** start **
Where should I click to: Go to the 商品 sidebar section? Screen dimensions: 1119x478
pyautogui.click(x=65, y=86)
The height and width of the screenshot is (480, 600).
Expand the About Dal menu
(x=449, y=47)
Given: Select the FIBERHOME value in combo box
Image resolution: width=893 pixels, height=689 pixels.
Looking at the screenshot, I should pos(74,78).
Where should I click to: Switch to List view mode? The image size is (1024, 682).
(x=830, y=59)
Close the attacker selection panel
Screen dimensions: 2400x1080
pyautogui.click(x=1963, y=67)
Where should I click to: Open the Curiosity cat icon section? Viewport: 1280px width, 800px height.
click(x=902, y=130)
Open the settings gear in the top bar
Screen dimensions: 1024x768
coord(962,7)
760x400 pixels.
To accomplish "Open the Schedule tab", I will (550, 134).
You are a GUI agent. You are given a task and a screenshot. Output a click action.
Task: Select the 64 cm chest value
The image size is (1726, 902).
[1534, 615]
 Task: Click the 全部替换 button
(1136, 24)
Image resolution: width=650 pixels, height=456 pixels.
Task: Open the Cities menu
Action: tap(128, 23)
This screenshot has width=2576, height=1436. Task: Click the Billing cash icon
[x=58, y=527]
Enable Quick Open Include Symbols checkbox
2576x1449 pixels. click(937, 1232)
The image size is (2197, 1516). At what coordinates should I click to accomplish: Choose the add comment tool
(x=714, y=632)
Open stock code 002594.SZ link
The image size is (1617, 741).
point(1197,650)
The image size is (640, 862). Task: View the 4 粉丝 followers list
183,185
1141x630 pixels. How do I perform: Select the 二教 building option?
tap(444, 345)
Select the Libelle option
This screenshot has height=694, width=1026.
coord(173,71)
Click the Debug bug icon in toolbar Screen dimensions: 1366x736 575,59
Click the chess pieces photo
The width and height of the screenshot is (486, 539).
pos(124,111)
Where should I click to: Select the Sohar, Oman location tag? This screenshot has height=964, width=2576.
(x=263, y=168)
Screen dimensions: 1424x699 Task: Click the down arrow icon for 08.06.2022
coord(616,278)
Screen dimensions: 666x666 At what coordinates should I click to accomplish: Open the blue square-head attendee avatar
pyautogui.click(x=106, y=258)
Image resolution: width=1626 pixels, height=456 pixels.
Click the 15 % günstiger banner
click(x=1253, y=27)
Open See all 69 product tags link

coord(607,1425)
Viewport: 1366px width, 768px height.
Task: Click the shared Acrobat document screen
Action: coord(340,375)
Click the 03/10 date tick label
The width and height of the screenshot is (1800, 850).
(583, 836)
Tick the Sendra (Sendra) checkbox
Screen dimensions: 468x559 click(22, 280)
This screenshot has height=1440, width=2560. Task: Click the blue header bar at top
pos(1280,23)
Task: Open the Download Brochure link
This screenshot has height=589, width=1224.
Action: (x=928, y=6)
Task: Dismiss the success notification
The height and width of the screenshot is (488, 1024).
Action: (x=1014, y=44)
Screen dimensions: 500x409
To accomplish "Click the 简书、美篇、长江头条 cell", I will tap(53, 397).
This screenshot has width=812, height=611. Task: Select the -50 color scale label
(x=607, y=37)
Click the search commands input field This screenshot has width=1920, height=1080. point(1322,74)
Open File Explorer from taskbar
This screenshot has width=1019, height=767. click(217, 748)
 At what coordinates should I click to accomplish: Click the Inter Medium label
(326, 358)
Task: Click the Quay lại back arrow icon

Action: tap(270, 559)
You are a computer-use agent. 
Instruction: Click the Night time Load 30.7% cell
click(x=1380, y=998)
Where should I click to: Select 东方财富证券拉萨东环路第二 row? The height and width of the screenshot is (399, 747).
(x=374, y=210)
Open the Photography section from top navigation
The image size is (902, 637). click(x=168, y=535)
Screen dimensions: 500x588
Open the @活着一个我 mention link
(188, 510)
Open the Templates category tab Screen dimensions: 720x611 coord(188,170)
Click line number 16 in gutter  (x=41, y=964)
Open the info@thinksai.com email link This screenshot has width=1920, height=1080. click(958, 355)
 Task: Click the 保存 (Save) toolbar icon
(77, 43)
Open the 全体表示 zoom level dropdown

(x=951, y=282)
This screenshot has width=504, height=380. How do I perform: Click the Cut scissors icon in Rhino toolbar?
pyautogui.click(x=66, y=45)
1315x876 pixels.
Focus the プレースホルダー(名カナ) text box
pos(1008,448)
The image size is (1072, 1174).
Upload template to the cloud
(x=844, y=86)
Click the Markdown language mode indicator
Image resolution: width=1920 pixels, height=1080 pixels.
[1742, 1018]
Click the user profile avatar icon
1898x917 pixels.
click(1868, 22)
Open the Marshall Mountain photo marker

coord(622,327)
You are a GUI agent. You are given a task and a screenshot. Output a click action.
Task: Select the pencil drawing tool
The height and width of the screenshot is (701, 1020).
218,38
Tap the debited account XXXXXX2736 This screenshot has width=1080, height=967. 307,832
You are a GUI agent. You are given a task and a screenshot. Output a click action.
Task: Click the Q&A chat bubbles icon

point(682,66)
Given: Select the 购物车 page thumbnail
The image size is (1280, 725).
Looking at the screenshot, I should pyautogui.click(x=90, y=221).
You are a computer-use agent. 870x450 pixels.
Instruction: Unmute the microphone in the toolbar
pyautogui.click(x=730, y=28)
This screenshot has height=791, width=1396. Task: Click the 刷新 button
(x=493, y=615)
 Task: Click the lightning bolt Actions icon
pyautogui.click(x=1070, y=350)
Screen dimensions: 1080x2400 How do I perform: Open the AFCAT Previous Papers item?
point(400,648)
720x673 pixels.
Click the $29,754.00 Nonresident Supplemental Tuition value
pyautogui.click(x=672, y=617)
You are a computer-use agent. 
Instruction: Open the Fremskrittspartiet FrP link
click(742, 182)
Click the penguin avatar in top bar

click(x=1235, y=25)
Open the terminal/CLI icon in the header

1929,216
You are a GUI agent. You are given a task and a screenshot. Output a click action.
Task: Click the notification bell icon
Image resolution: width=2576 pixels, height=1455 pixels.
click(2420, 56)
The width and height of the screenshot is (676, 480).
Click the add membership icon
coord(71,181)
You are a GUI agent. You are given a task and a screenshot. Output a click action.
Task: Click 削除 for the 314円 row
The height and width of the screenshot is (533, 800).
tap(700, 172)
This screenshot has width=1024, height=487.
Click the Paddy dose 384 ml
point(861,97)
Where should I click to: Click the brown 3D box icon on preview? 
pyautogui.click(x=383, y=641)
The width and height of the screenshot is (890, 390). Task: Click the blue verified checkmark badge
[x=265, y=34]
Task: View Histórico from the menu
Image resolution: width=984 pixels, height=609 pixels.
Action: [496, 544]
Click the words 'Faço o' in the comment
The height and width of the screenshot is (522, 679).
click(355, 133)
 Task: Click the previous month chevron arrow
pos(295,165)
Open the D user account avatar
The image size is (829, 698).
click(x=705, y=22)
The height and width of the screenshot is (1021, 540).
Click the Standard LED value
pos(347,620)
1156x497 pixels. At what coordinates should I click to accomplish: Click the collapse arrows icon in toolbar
** end **
**GIVEN EXERCISE**
Copy the rows verbatim, from the line containing "Task: Click the Quay lại back arrow icon" through the line containing "should pyautogui.click(x=90, y=221).", inclusive.

**ANSWER TO THE EXERCISE**
Task: Click the Quay lại back arrow icon

Action: tap(270, 559)
You are a computer-use agent. 
Instruction: Click the Night time Load 30.7% cell
click(x=1380, y=998)
Where should I click to: Select 东方财富证券拉萨东环路第二 row? The height and width of the screenshot is (399, 747).
(x=374, y=210)
Open the Photography section from top navigation
The image size is (902, 637). click(x=168, y=535)
Screen dimensions: 500x588
Open the @活着一个我 mention link
(188, 510)
Open the Templates category tab Screen dimensions: 720x611 coord(188,170)
Click line number 16 in gutter  (x=41, y=964)
Open the info@thinksai.com email link This screenshot has width=1920, height=1080. click(958, 355)
 Task: Click the 保存 (Save) toolbar icon
(77, 43)
Open the 全体表示 zoom level dropdown

(x=951, y=282)
This screenshot has width=504, height=380. How do I perform: Click the Cut scissors icon in Rhino toolbar?
pyautogui.click(x=66, y=45)
1315x876 pixels.
Focus the プレースホルダー(名カナ) text box
pos(1008,448)
The image size is (1072, 1174).
Upload template to the cloud
(x=844, y=86)
Click the Markdown language mode indicator
Image resolution: width=1920 pixels, height=1080 pixels.
[1742, 1018]
Click the user profile avatar icon
1898x917 pixels.
click(1868, 22)
Open the Marshall Mountain photo marker

coord(622,327)
You are a GUI agent. You are given a task and a screenshot. Output a click action.
Task: Select the pencil drawing tool
The height and width of the screenshot is (701, 1020).
218,38
Tap the debited account XXXXXX2736 This screenshot has width=1080, height=967. 307,832
You are a GUI agent. You are given a task and a screenshot. Output a click action.
Task: Click the Q&A chat bubbles icon

point(682,66)
Given: Select the 购物车 page thumbnail
The image size is (1280, 725).
Looking at the screenshot, I should pyautogui.click(x=90, y=221).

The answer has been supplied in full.